Key to the effort is the utilization of “multi-modal propulsion,” the spokesperson explained, which “can be interpreted as using a slower speed, high-efficiency turbine engine for ingress, while using a highly-energetic rocket powered air-to-air missiles for end-game target engagements.”

Northrop Grumman is “using multi-disciplinary design analysis and optimization, computational fluid dynamics to create digital models of the system during the design process,” Jaime Engdahl, Northrop Grumman’s program director, kinetic weapons and emerging capabilities, said in an email. “We have a parallel digital twin effort ongoing with the Air Force Research Laboratory with our Gray Wolf weapon system and we definitely plan on leveraging that pioneering work on the LongShot program.”

A spokesperson for Lockheed Martin declined to comment; likewise a spokesperson from General Atomics referred all questions back to DARPA.

LongShot drone, DARPA image

The ‘mothership’ drone could be sized to fit either bombers or fighters, or perhaps both, the DARPA spokesperson said. “The selected performers will conduct trade studies to determine the best viable employment aircraft for the LongShot vehicle,” the spokesperson explained.

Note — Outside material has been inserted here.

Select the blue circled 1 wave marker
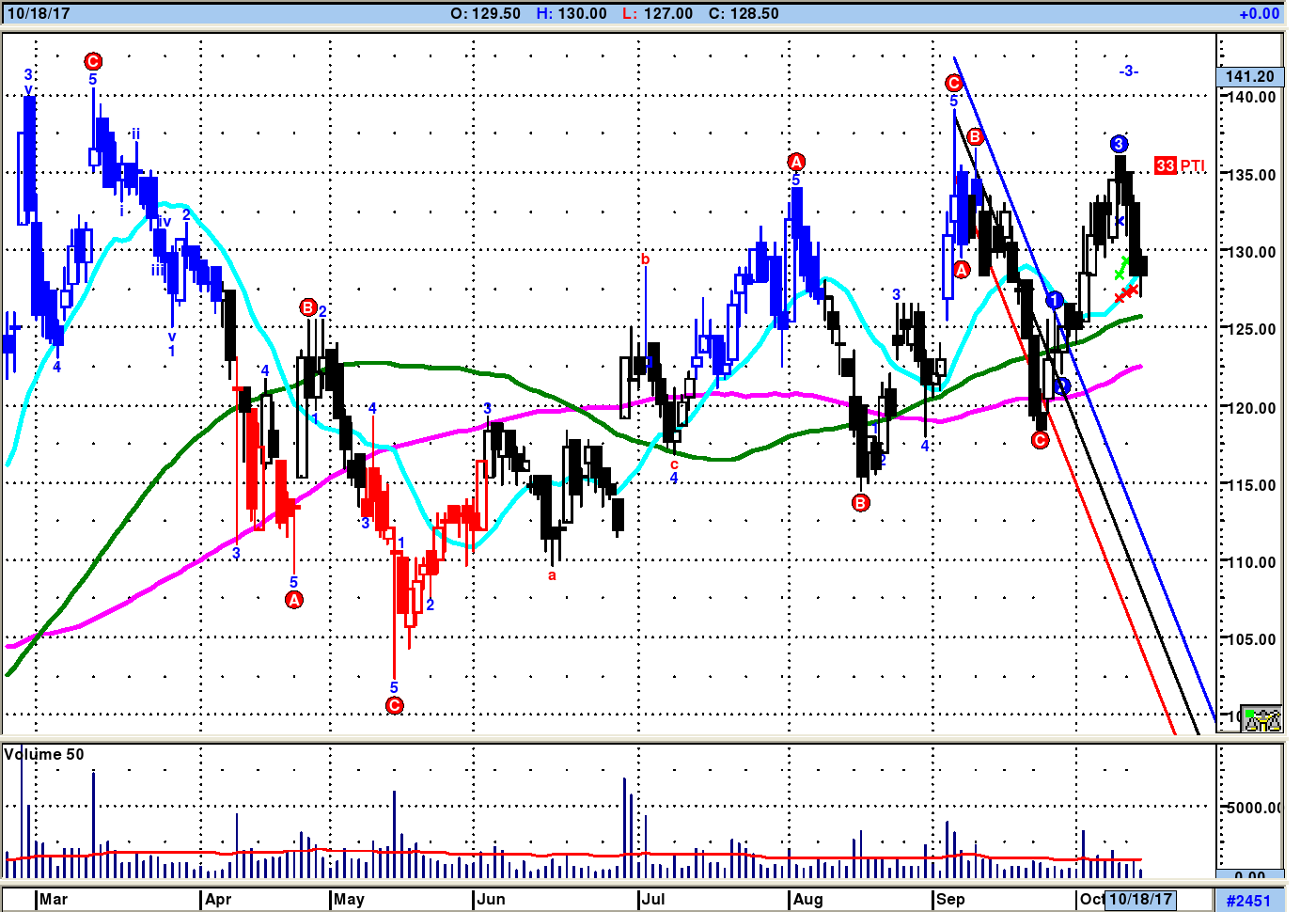This screenshot has width=1316, height=912. 1055,300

“For each fighter and bomber aircraft there are unique weight and size limitations that internal and external stores must meet in order to be carried on that aircraft,” Engdahl said. “DARPA has asked our company to meet those requirements. The Northrop Grumman autonomous system is sized so that it may be carried on existing fighters and bombers.”

Air Force Global Strike Command has wanted for some time to explore concepts to improve the stand-off range of its bomber fleet in the face of increased air-defense capabilities of peer adversaries Russia and China, including the idea of a cheap “bomb-truck.”

As for fighters, the Air Force has been exploring the concept of teaming piloted aircraft with autonomous drones as ‘wingmen’ — for example, under the Skyborg program. Former Air Force acquisition head Will Roper put into play the Digital Century Series concept to develop a Next-Generation Air Dominance (NGAD) fighter that includes the idea of teaming multiple uninhabited aerial vehicles (UAVs) with a piloted sixth-generation jet.

DARPA is targeting both the Air Force and Navy as potential transition partners, the spokesperson said.